Muskelfaserriss – nahe am Scheitern
Nach einiger Zeit bekomme ich im linken Oberschenkel starke Schmerzen und versuche trotzdem, mit der letzten verbleibenden Kraft meine Wohnung in Tuttlingen zu erreichen – eine mir heute sehr willkommene Abwechslung zum Zelten. Ich komme irgendwann spätabends an, die Schmerzen sind höllisch, ich muss mich in der Dusche abstützen, humple einbeinig in mein Bett, kann eben noch die Chipstüte neben mir ergreifen und schlafe in Sekundenschnelle ein. Am nächsten Morgen ist ein Weiterrollen unmöglich: Ich kann nicht einmal ohne Schmerzen laufen und so werde ich wohl beim Orthopäden vorbeischauen.

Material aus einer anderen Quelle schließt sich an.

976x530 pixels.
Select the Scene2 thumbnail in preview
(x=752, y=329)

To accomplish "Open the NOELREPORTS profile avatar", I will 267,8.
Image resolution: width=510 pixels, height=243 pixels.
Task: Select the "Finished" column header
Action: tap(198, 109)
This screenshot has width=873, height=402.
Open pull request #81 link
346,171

Im Warteraum schaue ich mir derweil in der Mediathek den CityBiathlon von gestern an, und ich staune nicht schlecht… Tarjei Boe ist in voller Fahrt aufgrund einer aufgegangenen Bindung heftig gestürzt – am selben Tag wie ich, mit demselben Bindungsmodell. Und dann kommt auch schon vom Arzt die schlechte Diagnose: Muskelfaserriss im Oberschenkel. Mindestens 3 Wochen Pause. Ich will es nicht wahr haben. Es ist vorbei. Meine Tour ist gescheitert. Fürs Erste.

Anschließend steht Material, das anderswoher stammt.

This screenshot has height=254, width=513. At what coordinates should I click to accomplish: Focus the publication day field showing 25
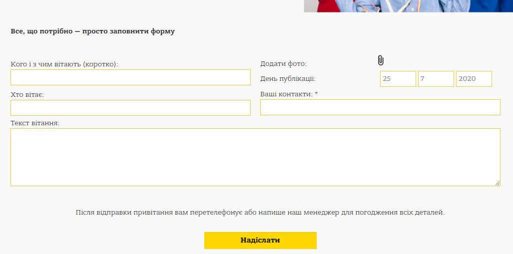[x=398, y=79]
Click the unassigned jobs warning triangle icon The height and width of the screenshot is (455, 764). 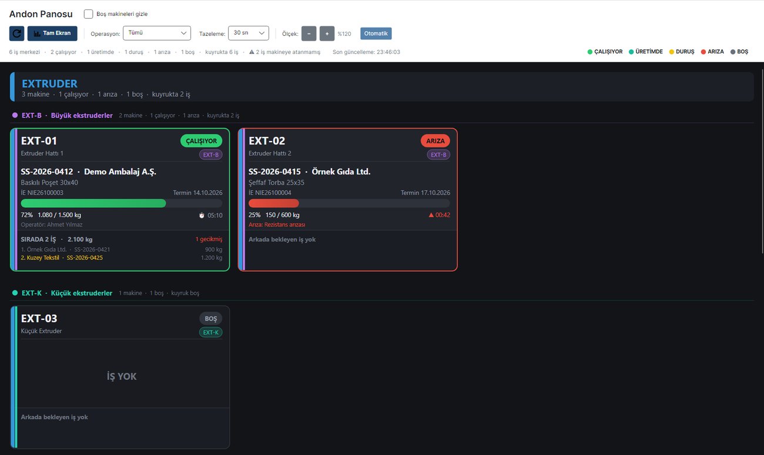coord(252,52)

Comeback – über Bodensee und Hochrhein in die Schweiz
Nach leichtem Grundlagentraining und einer guten Physiotherapie bin ich schon bald zurück auf Rad und Skirollern und kann wieder langsam an meiner Form und Kondition arbeiten. Ich habe den festen Plan, zurück auf Tour zu gehen. Ich weiß, alles spricht dagegen, und ja, ich sollte es aus gesundheitlicher Sicht eigentlich unterlassen, aber ich will das durchziehen. Inzwischen erreicht mich auch von Rottefella eine neue mechanische Sicherheitsverriegelung für die Rollskibindung. Vermutlich war das Auslösemoment der neuesten Chargen zu niedrig, aber ich bin immer noch unsicher, was nun zu meinem Sturz geführt hat, zumal ich ja auch zuvor selbst viel an dem Roller gebastelt habe. Und so bin ich nach nicht einmal vier Wochen Verletzungspause zurück auf Tour. Natürlich vorsichtig und mit Bedacht. Über die Bodenseeregion, den hügeligen Hegau und den Hochrhein rolle ich weiter gen Westen. Zuerst auf deutschem Bundesgebiet, anschließend in der Schweiz, und dann gleich wieder zurück über die Grenze, sodass ich binnen eines Tages insgesamt zehn Grenzübergänge zu verzeichnen hatte. Und das glücklicherweise ohne Quarantäne. Ich passiere den Rheinfall bei Schaffhausen, die Städte Waldshut, Laufenburg und Bad Säckingen und rolle weiter in die Schweiz nach Basel, wo ich bei einem Langläufer im Garten zelte. Am nächsten Morgen regnet es wieder ohne Unterbrechung. Und als wäre das nicht genug, muss ich mich beim Aufwachen heftig übergeben. Ich werde ungeplant zu einem Pausentag gezwungen. Das ganztägig andauernde Übelkeitsgefühl führe ich auf das ungefilterte, abgestandene Friedhofswasser des Vorabends zurück.